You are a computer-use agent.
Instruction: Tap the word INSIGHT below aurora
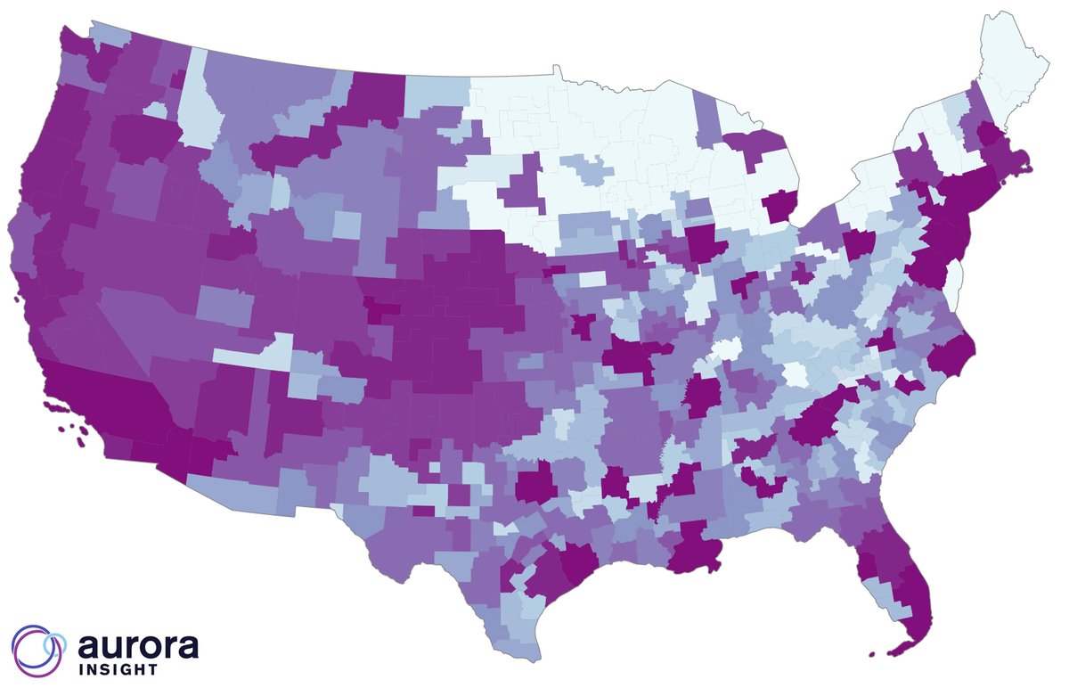tap(118, 668)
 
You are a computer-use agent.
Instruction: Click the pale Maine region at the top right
tap(1010, 71)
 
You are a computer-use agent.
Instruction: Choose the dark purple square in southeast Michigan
tap(782, 207)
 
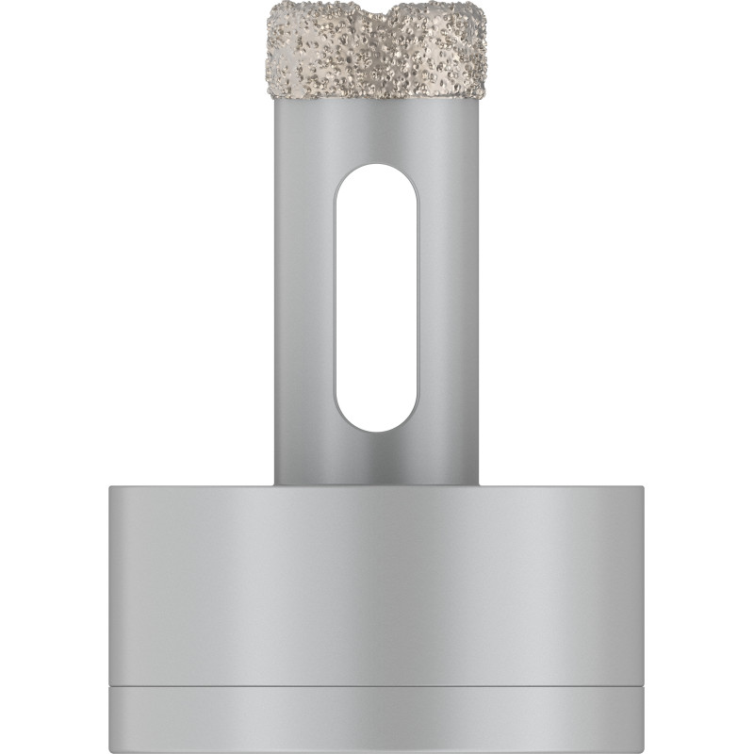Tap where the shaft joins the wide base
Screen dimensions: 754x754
377,484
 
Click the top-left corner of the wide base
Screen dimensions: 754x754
111,486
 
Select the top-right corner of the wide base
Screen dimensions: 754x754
643,486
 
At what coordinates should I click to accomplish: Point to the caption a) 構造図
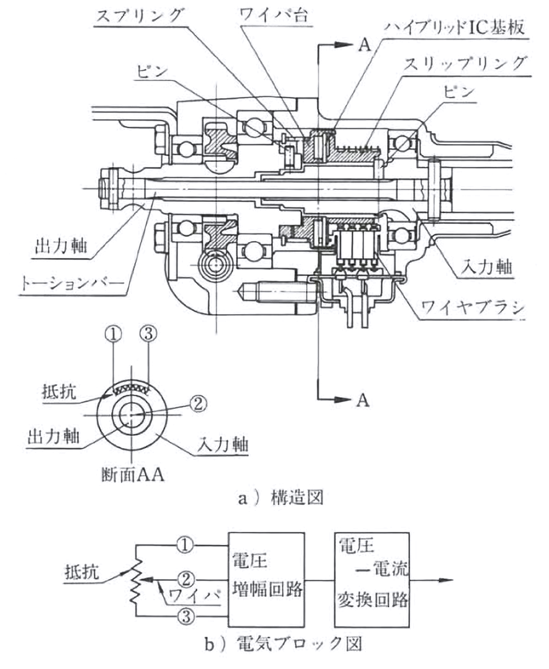[274, 499]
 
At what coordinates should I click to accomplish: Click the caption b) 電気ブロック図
[274, 645]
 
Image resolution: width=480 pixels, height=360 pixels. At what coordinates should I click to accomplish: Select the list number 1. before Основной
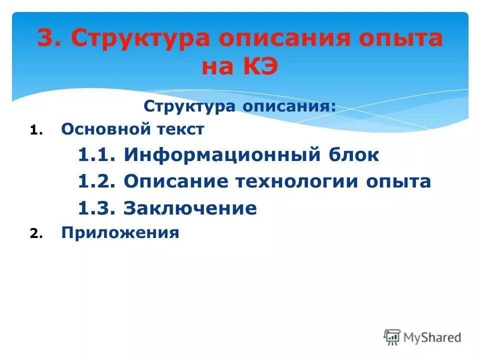pos(37,130)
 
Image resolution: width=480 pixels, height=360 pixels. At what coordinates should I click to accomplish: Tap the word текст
pos(180,130)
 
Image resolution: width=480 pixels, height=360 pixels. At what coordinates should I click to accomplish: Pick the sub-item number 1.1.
pos(97,155)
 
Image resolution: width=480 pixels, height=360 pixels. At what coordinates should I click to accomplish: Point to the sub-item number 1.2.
pos(97,182)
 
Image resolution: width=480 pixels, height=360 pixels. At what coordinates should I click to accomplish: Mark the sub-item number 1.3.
pos(97,208)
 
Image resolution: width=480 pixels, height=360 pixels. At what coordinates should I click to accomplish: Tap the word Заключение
pos(190,208)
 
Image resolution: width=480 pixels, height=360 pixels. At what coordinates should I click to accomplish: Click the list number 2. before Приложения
pos(37,234)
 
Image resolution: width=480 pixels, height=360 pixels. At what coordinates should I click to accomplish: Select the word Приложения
pos(120,233)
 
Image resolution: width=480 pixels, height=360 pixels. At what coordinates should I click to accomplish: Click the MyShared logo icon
pos(392,337)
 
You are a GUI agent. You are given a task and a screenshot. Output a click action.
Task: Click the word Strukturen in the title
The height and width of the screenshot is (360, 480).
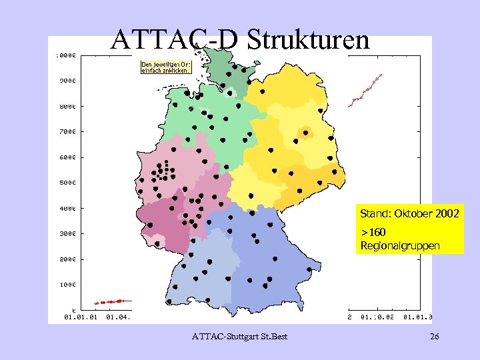(x=308, y=40)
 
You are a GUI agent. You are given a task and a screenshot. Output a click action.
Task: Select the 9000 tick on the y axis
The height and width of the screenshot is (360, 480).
(x=65, y=81)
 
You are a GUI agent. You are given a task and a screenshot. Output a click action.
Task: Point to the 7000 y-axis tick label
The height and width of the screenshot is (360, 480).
(x=65, y=132)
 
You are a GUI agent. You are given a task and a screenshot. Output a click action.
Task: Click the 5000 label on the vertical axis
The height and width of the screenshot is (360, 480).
(x=65, y=183)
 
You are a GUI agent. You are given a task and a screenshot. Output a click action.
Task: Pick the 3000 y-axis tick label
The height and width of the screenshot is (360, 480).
(x=65, y=234)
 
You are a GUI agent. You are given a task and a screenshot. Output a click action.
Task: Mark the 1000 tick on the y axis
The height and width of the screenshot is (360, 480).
(x=65, y=285)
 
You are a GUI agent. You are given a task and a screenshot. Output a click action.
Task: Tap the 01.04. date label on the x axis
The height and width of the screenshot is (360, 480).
(x=118, y=317)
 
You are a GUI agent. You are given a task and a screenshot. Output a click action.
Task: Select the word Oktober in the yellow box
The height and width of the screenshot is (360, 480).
(x=414, y=215)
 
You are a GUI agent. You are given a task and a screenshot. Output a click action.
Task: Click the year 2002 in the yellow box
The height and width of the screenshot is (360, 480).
(x=447, y=215)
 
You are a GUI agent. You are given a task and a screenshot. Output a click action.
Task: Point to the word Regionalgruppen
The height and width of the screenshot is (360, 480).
(x=400, y=246)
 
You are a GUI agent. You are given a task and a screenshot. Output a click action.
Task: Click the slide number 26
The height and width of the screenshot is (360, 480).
(x=434, y=337)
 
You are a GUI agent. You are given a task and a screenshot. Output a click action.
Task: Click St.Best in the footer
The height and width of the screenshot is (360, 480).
(x=273, y=337)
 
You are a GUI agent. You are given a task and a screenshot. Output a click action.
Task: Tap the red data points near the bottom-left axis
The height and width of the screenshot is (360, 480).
(x=111, y=302)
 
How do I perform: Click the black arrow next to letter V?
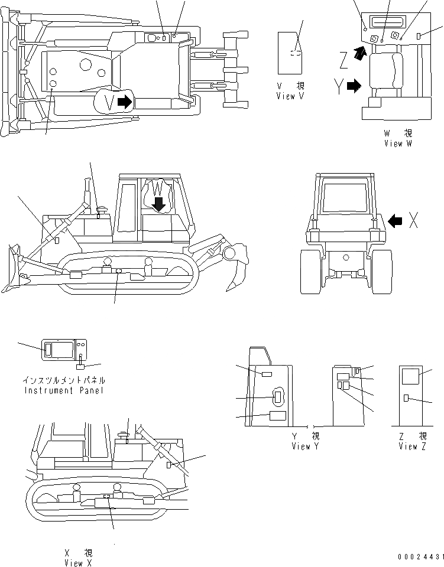tap(125, 102)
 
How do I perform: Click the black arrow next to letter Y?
tap(354, 87)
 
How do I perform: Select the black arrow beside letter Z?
tap(358, 55)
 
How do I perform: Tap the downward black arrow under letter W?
tap(158, 204)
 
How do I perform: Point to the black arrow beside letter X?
tap(396, 221)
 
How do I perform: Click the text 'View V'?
tap(290, 96)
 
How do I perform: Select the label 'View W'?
tap(401, 144)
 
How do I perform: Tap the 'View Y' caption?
tap(306, 447)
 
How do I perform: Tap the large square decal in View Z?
tap(410, 376)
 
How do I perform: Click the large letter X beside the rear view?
tap(415, 220)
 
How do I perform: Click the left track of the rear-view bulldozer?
tap(312, 271)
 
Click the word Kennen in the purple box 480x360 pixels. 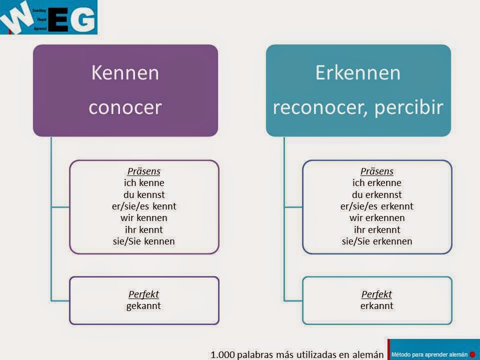click(125, 73)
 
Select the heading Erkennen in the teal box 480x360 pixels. click(358, 73)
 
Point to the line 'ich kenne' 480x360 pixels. click(144, 182)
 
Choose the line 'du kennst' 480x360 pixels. click(144, 194)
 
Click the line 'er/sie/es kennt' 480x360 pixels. click(144, 206)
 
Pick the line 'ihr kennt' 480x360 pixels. click(144, 230)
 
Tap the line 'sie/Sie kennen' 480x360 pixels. click(144, 242)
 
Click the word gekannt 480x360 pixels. click(144, 306)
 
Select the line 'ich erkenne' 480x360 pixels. click(377, 182)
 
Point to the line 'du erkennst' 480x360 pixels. click(377, 194)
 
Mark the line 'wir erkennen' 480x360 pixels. click(377, 218)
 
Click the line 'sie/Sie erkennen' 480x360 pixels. click(377, 242)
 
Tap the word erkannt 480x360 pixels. click(377, 306)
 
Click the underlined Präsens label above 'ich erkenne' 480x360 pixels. click(377, 171)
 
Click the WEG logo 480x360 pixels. click(49, 18)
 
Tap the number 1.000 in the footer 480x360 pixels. click(223, 354)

++++++++

• **WHAT YOU HAVE TO DO**
Which lines in the records contain the word "large"? Pick out and copy every one of them, treating capital and lowercase letters as different.

• **REPLY**
How do I perform: Tap the large square decal in View Z?
How do I perform: Click the large letter X beside the rear view?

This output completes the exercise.